(Given records)
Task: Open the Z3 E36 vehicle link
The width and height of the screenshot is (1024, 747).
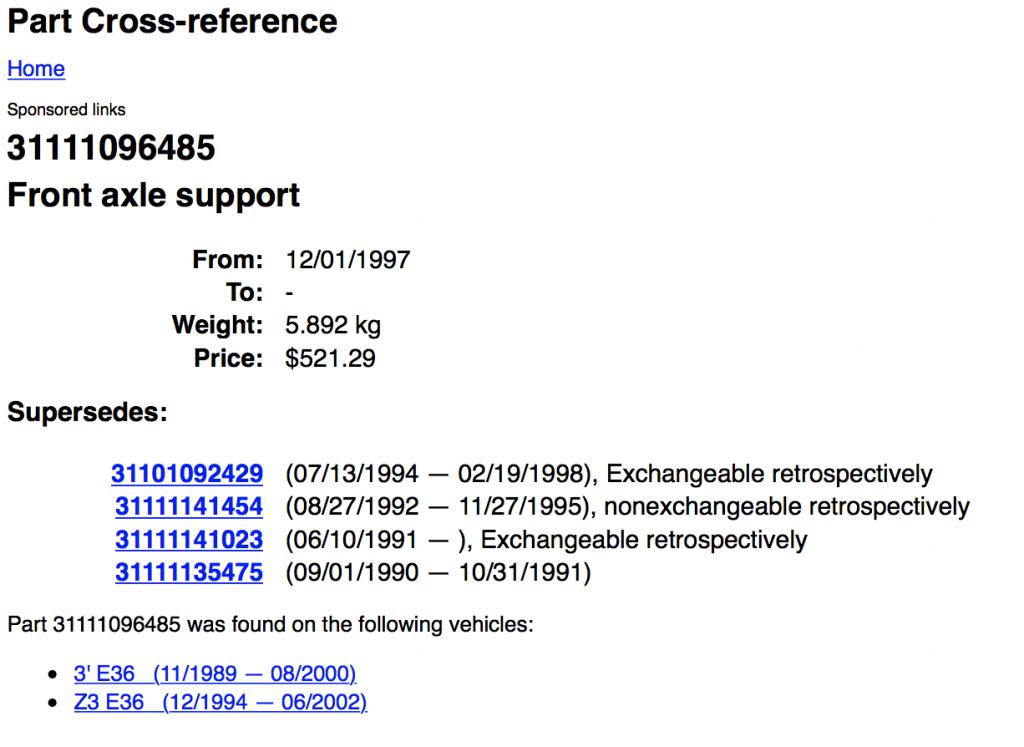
(End Given records)
(Given records)
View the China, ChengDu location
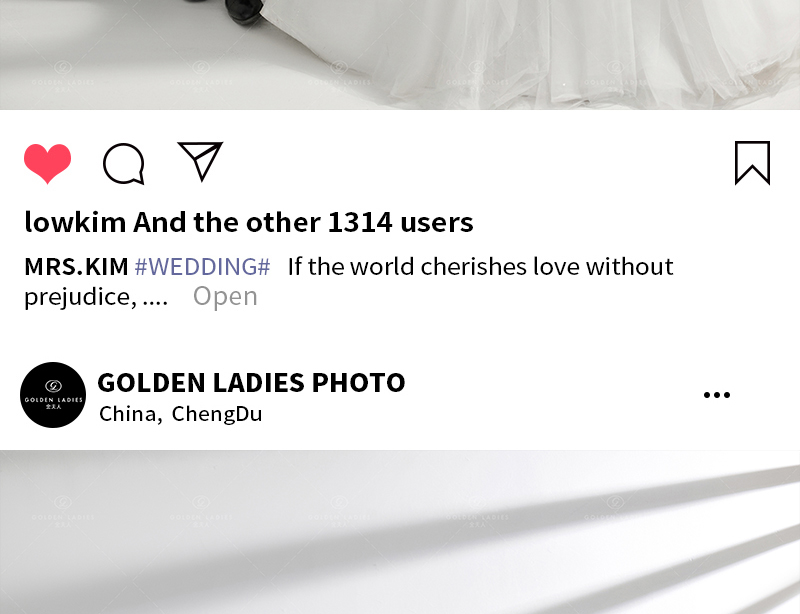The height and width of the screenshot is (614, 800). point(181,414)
(End Given records)
(Given records)
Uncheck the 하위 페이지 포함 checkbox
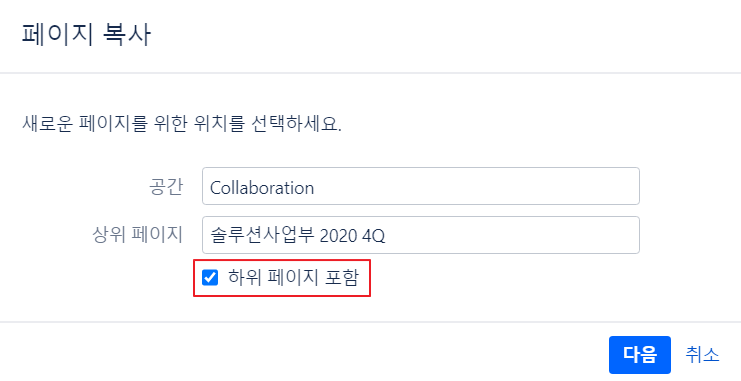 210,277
(End Given records)
* **What the task requires**:
Retype exactly the span of lines from the one with "Task: Open the Z3 E36 vehicle link" through the one with "The width and"; include both ends and omit the rest of the material.

* **Solved exercise**:
Task: Open the Z3 E36 vehicle link
The width and height of the screenshot is (1024, 747).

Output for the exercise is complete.